If data falls beyond the inner fences, then *outer fences* can be constructed.

Q1 – 3.0*IQR

Q3 + 3.0*IQR

Box-plots are also used to show the *outliers*. Data values outside the mainstream of values in a distribution are called as *outliers*

Values in the data distribution that are outside the inner fences but within the outer fences are referred as *mild outliers*. Values that are outside the outer fences are called as *extreme outliers*

**How to create box-plot in R?**

Horizontal and Vertical box plots are produced in R by the `boxplot`

function. Let’s produce simple box plot for `mpg`

variable from `mtcars`

data set. We can include Y-axis label using `ylab`

argument.

```
boxplot(mtcars$mpg,ylab = "average fuel consumption",
main="box-plot for vehicle fuel efficiency")
```

The thick horizontal line in the middle of the box is *median* value of `mpg`

variable. The upper line of the box is *upper quartile* and lower line is *lower quartile*. The distance between upper and lower quartiles is known as *interquartile range* and represents the values for 50\% of the data. The dotted lines at both ends of the box are called as *whiskers*. If the median line is approximately in the middle of the box, and whiskers are more or less of the same length then you can assume that the distribution of the data is symmetrical.

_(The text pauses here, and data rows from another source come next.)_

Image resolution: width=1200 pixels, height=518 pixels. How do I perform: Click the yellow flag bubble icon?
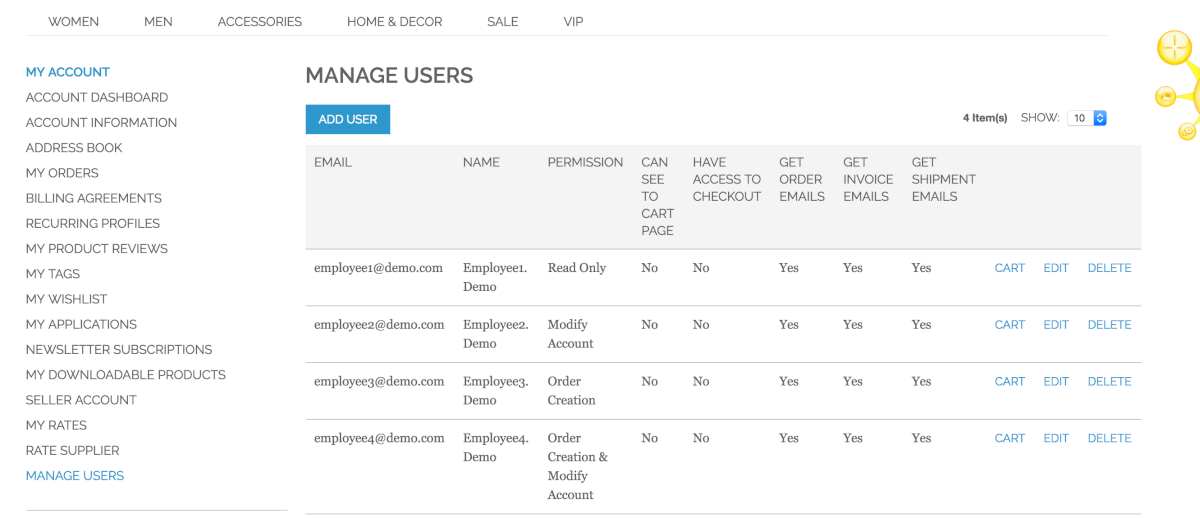click(x=1165, y=97)
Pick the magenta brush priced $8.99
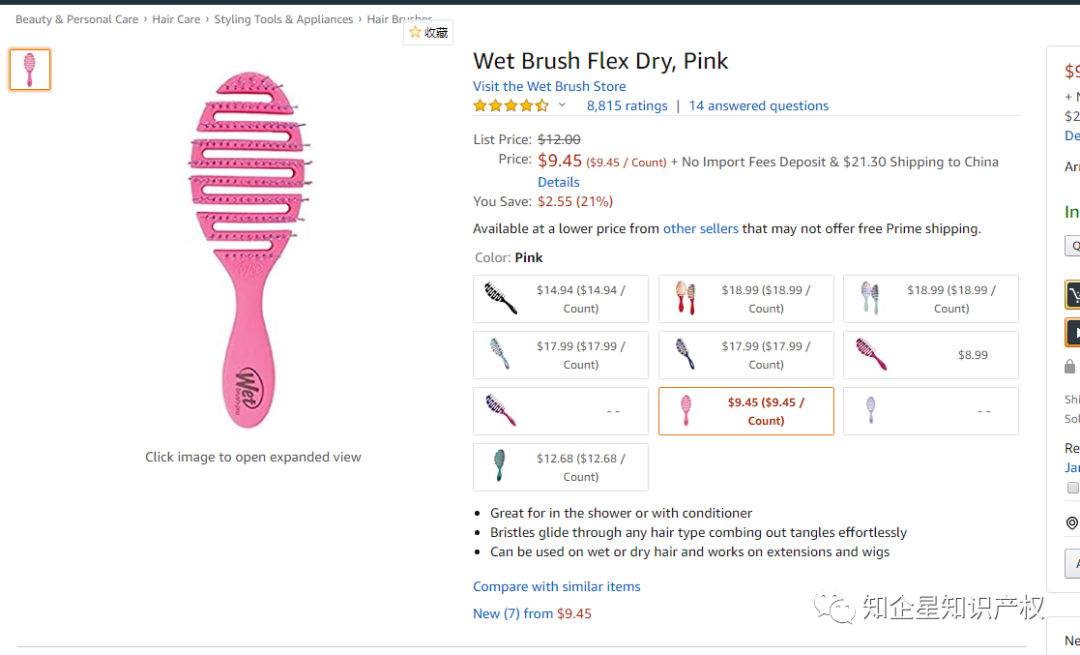 930,355
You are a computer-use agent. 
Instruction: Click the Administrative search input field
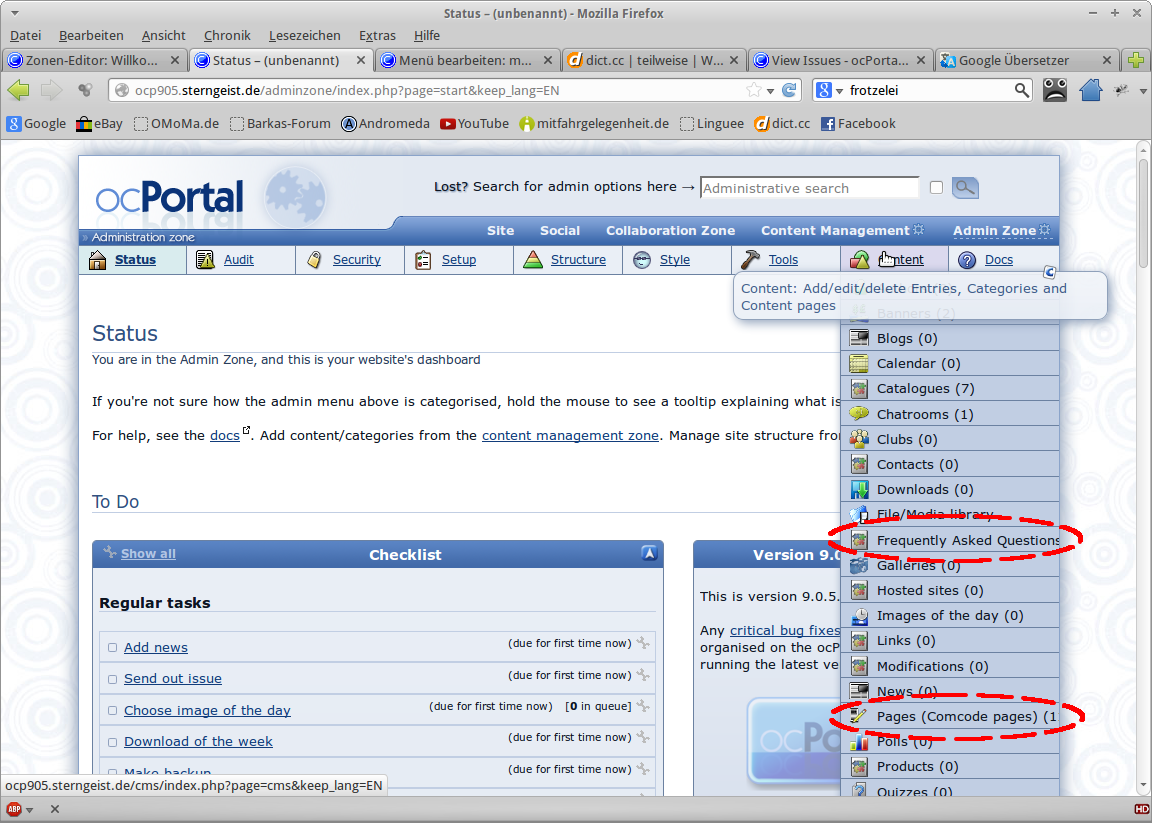click(x=808, y=188)
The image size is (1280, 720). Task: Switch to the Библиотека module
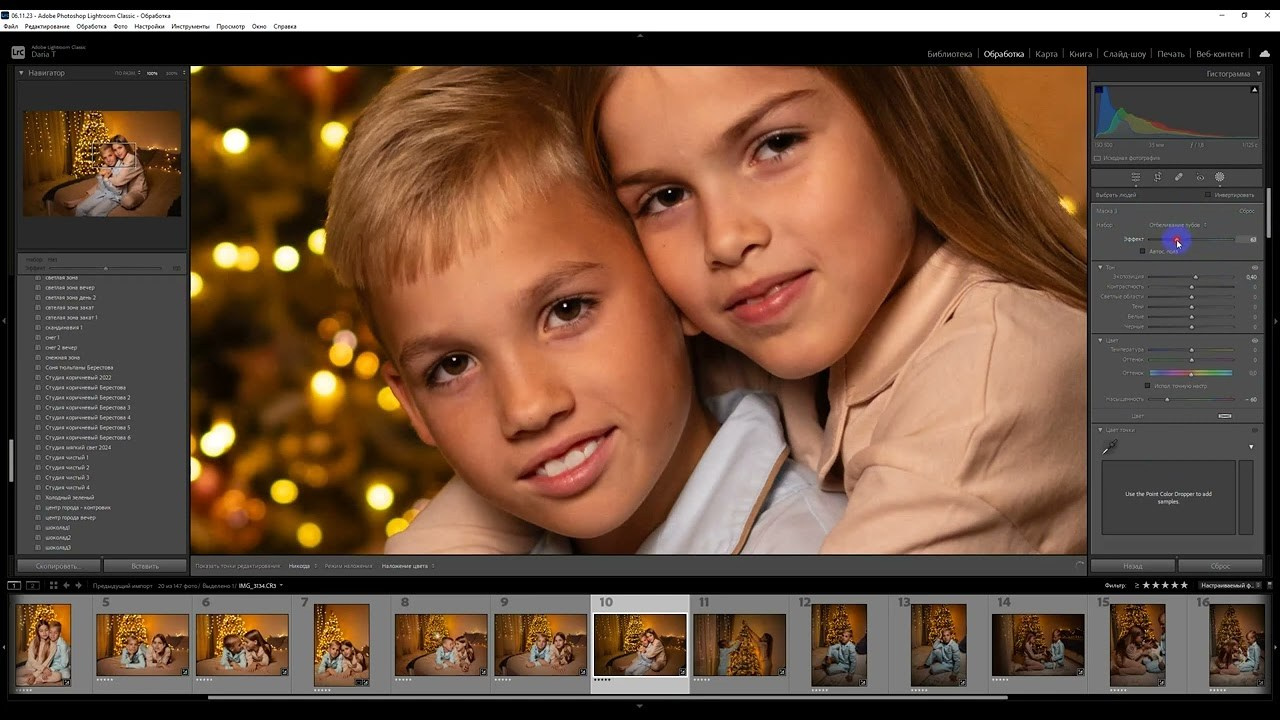point(949,54)
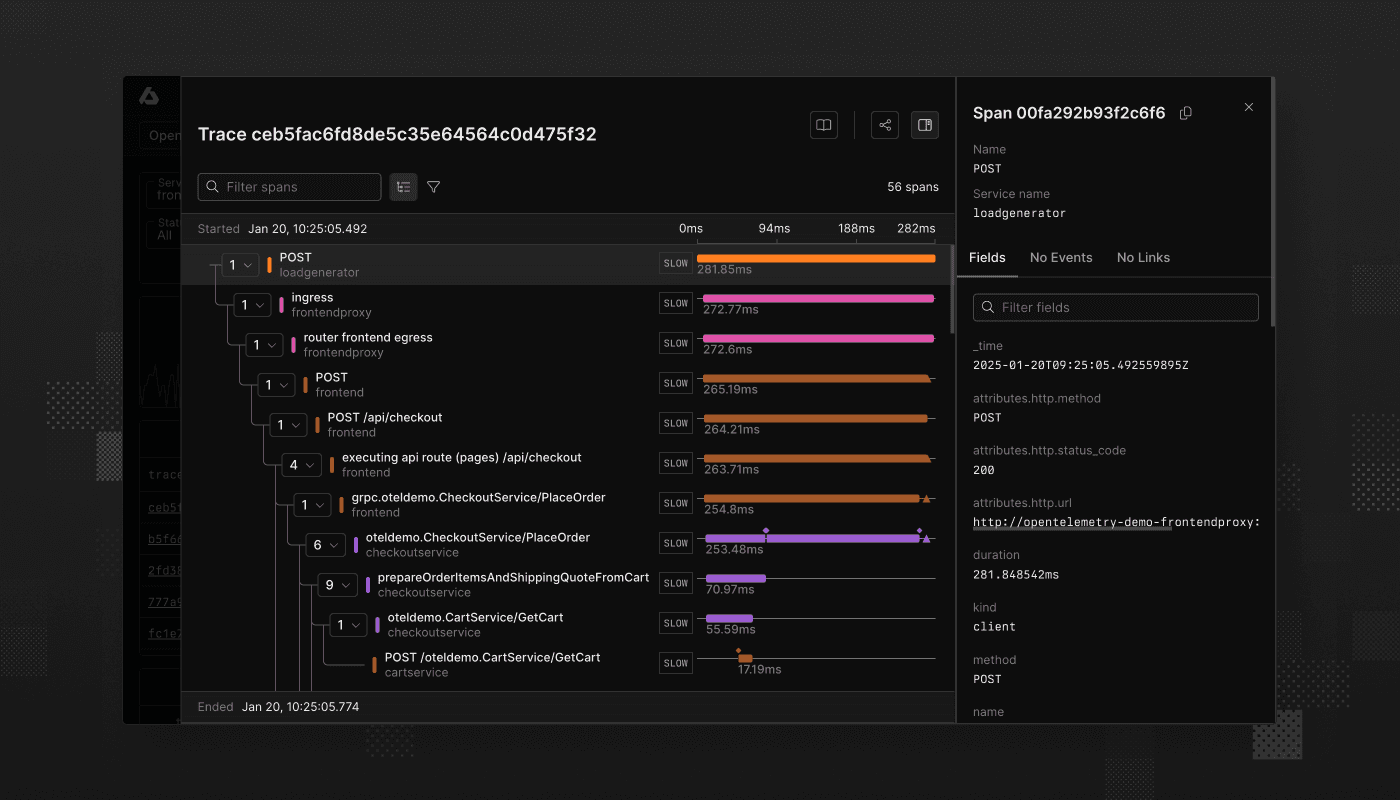This screenshot has height=800, width=1400.
Task: Open the span filter funnel icon
Action: [x=433, y=187]
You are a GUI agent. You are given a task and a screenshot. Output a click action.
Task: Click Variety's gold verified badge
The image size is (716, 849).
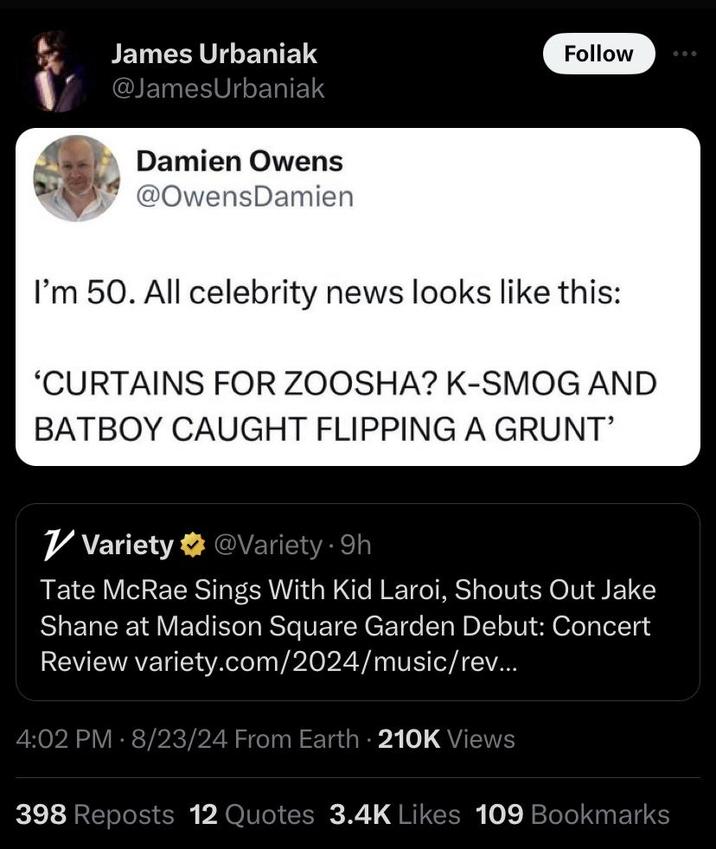[x=191, y=545]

If we want to examine how the distribution of the variable changes between different categories of a categorical variable, we need to use the formula notation with `boxplot()`

function. For e.g. let’s plot `mpg`

variable again, but this time see how this changes with each level of `cyl`

variable.

```
boxplot(mtcars$mpg~mtcars$cyl,ylab = "average fuel consumption",
xlab="Engine cylinders",
main="box-plot for vehicle fuel efficiency for different
cylinder engines")
```

You can see that a car’s fuel economy decreases significantly as engine size increases. Also note, for 8 cylinder engine, one data point is plotted outside whisker represents potential outlier. Compared to other cars with an eight-cylinder engine, this one has an exceptionally low fuel efficiency.

We can also group our variables by two plots in the same plot. Let’s plot `mpg`

variable, but this time plot separate box for `cyl`

and `am`

combination. `am`

is Transmission variable with two levels in it – 0 = Auto transmission, 1 = Manual transmission)

```
boxplot(data=mtcars, mpg~am*cyl,ylab = "average fuel consumption",
xlab="Engine cylinders",
main="box-plot for vehicle fuel efficiency for different
cylinder engines")
```

0.4 is label used for cars with 4 cylinder engine with Auto transmission. 1.4 is label used for cars with 4 cylinder engine with manual transmission.

There is a great deal of variation in the median value of average fuel consumption between cars with four-cylinder engines that have manual and automatic transmissions. This is not the case with cars having 8 cylinder engine.

You need to be careful while writing the order for the box-plot formula. In this case, the order is `mpg~am*cyl`

which first creates a box plot between `mpg`

and `am`

variable and then it is grouped by `cyl`

variable.

If the order was changed to `mpg~cyl*am`

, a different box-plot grouping would be created.

```
boxplot(data=mtcars, mpg~cyl*am,ylab = "average fuel consumption",
xlab="Engine cylinders",
main="box-plot for vehicle fuel efficiency for different
cylinder engines")
```

**Summary**

Box plot (or box-whisker plot) is simple way to show the data distribution using quantile values. Quantiles are measures of *central tendency* that divide a data into equal size groups. The box-plot is also used to visualize five number summary statistics.

In R `boxplot`

function is used to create simple box-plot. This function can be extended further by writing a formula to group the box-plots of two or more variables.